RECORDED INFORMATION =
++++++++

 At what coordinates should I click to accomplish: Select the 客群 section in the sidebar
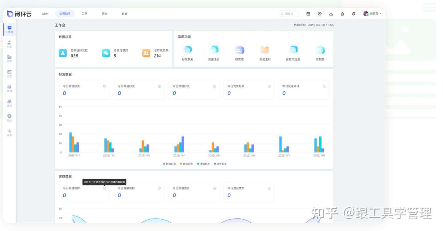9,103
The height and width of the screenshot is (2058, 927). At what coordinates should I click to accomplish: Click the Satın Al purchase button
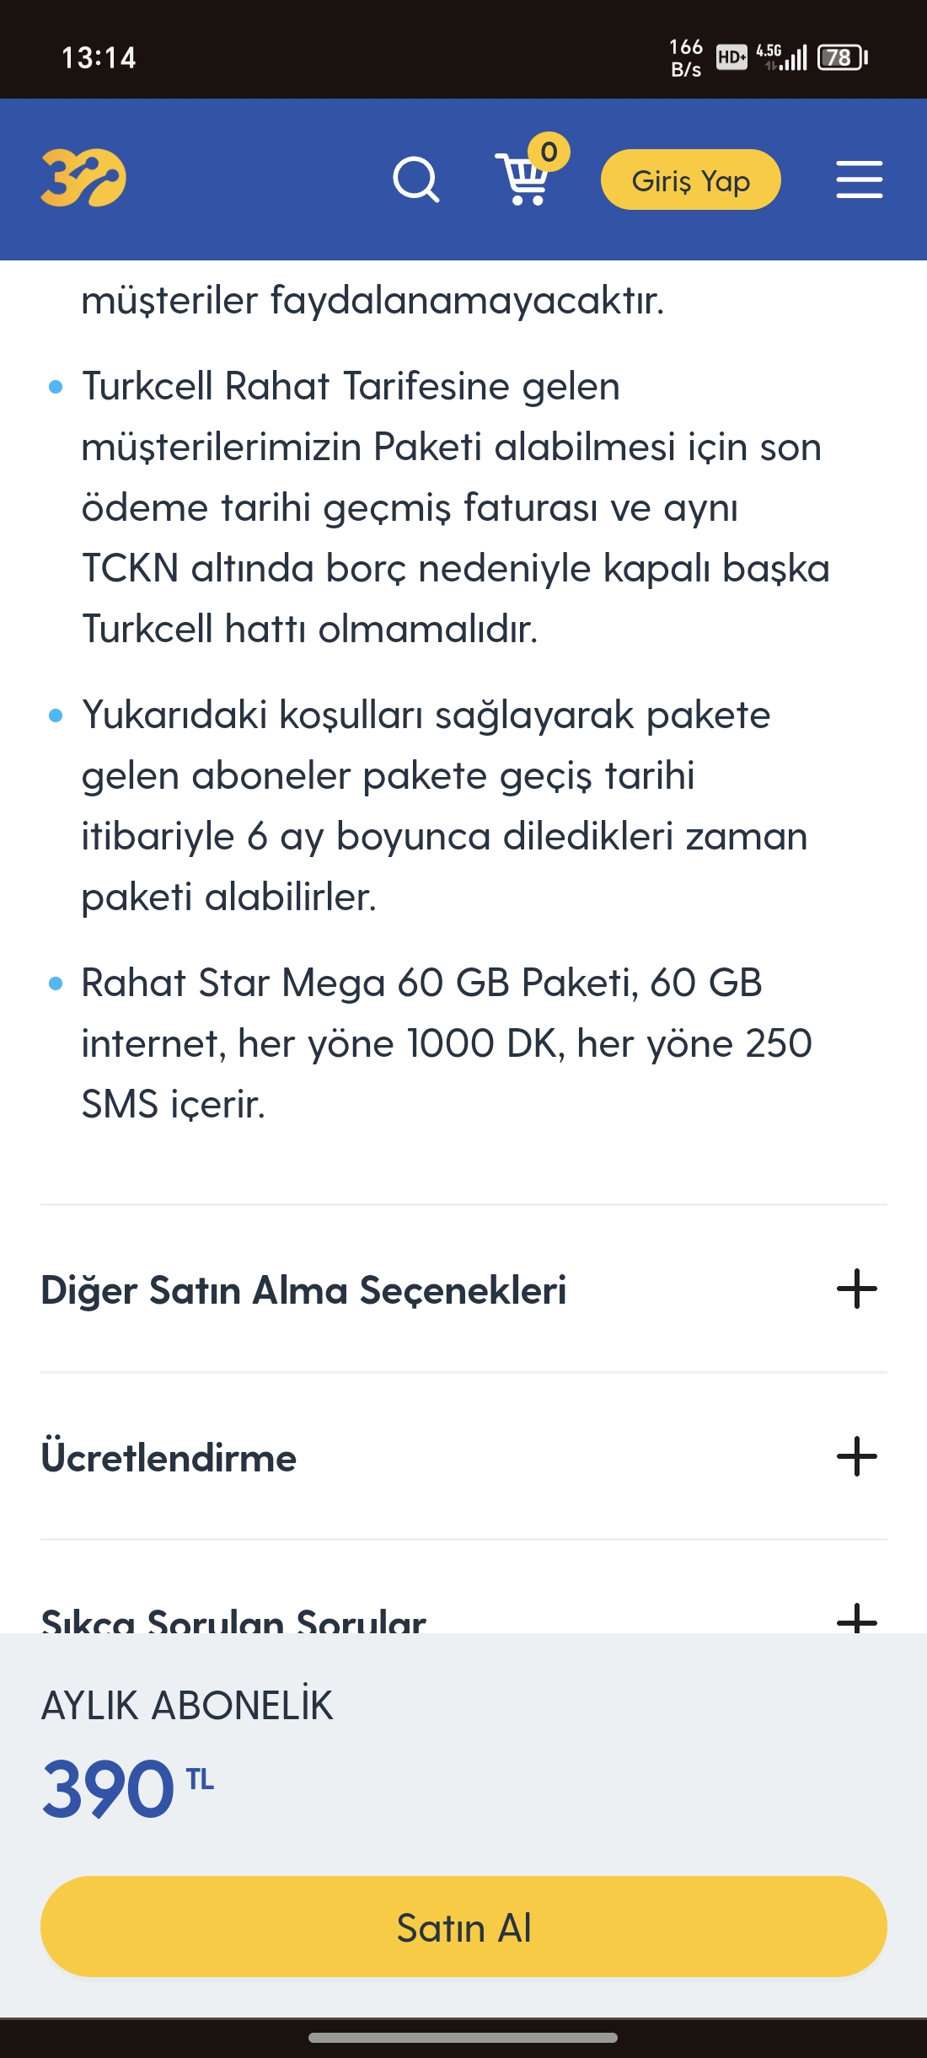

++++++++

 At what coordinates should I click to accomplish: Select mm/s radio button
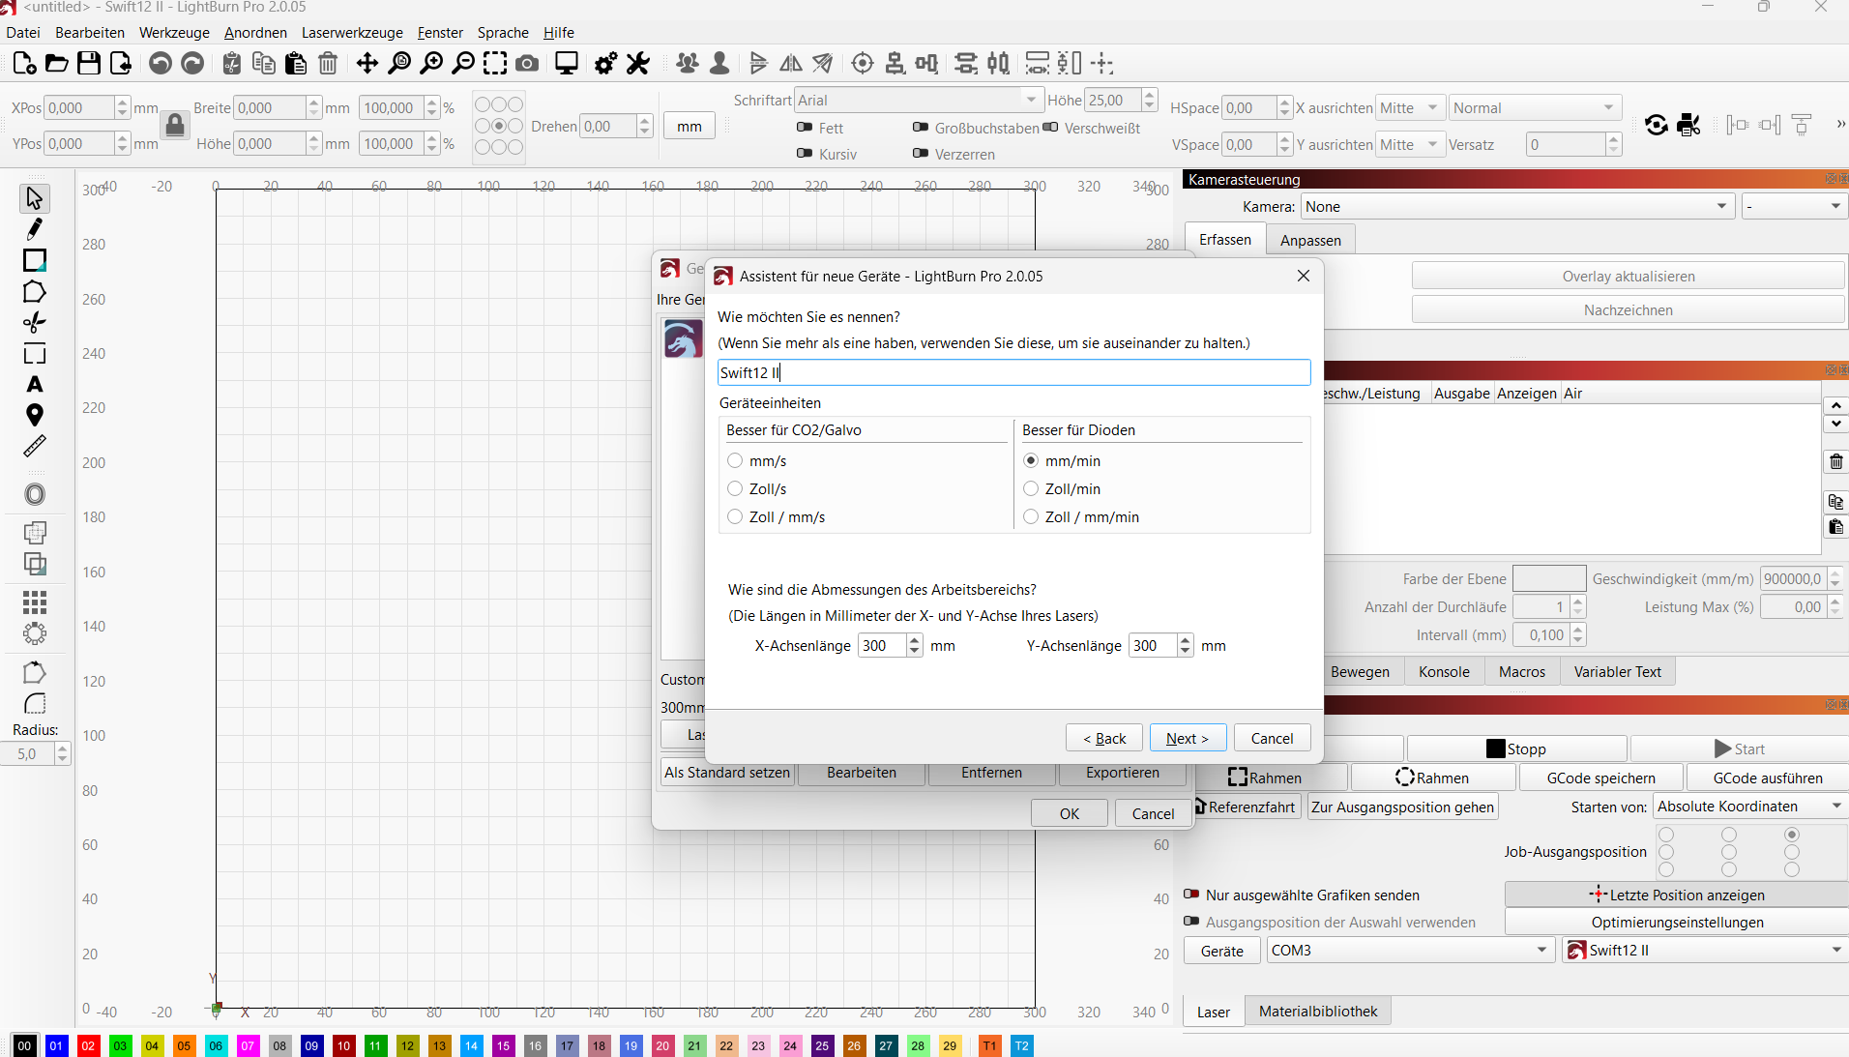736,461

++++++++

WHAT NEEDS TO BE DONE = Count the lines in the records that contain the word "Select", and reply with only the number.

EXERCISE ANSWER = 2